### Problem description:
Filter the material below down to the lines with the word "Toggle" and give those lines.

======

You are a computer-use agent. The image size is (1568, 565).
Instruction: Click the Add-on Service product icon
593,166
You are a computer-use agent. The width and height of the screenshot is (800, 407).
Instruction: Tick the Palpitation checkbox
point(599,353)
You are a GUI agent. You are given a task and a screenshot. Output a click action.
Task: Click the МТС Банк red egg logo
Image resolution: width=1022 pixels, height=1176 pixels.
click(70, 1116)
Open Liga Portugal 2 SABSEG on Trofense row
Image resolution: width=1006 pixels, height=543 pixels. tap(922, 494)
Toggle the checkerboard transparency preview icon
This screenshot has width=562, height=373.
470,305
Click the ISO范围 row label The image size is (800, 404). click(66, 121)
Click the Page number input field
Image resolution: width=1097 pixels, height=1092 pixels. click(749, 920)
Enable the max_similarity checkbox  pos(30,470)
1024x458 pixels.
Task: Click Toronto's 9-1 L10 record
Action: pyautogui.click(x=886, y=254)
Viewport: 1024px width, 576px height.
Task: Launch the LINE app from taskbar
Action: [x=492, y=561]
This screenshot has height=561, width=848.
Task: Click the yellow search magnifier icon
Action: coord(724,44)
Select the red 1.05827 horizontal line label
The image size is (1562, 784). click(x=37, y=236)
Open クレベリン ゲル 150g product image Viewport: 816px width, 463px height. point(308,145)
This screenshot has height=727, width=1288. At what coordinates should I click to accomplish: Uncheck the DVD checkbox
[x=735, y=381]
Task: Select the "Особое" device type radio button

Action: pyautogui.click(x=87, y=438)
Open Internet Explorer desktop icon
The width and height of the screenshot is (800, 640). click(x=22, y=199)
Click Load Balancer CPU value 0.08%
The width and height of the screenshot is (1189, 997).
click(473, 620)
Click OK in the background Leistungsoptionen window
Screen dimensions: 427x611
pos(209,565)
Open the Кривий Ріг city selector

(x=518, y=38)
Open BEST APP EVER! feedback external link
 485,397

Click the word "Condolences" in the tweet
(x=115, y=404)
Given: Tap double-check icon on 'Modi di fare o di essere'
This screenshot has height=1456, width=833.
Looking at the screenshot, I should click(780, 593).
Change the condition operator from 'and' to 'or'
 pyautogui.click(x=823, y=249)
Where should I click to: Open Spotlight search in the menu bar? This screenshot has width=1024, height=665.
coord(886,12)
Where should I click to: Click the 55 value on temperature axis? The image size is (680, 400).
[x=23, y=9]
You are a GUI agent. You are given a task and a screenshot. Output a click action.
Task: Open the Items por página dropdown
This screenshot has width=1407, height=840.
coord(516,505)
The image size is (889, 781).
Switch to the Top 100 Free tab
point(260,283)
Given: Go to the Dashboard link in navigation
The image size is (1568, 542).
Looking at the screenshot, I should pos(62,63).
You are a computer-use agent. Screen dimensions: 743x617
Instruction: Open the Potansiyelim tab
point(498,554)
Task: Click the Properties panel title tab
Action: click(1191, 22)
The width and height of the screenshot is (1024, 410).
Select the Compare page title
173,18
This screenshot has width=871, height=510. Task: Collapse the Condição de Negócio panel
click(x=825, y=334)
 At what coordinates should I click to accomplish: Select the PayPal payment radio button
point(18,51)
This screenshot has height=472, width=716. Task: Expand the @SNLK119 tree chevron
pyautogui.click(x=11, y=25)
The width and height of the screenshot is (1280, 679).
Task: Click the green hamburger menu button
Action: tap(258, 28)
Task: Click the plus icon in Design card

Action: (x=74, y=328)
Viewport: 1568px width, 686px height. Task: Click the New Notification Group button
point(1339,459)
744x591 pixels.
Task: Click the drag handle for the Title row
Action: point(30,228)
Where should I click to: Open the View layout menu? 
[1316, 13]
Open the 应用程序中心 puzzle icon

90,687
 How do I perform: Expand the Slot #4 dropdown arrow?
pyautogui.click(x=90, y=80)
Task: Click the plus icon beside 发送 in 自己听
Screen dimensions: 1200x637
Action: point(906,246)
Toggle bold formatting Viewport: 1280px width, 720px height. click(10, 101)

======

### Response:
Toggle the checkerboard transparency preview icon
Toggle bold formatting Viewport: 1280px width, 720px height. click(10, 101)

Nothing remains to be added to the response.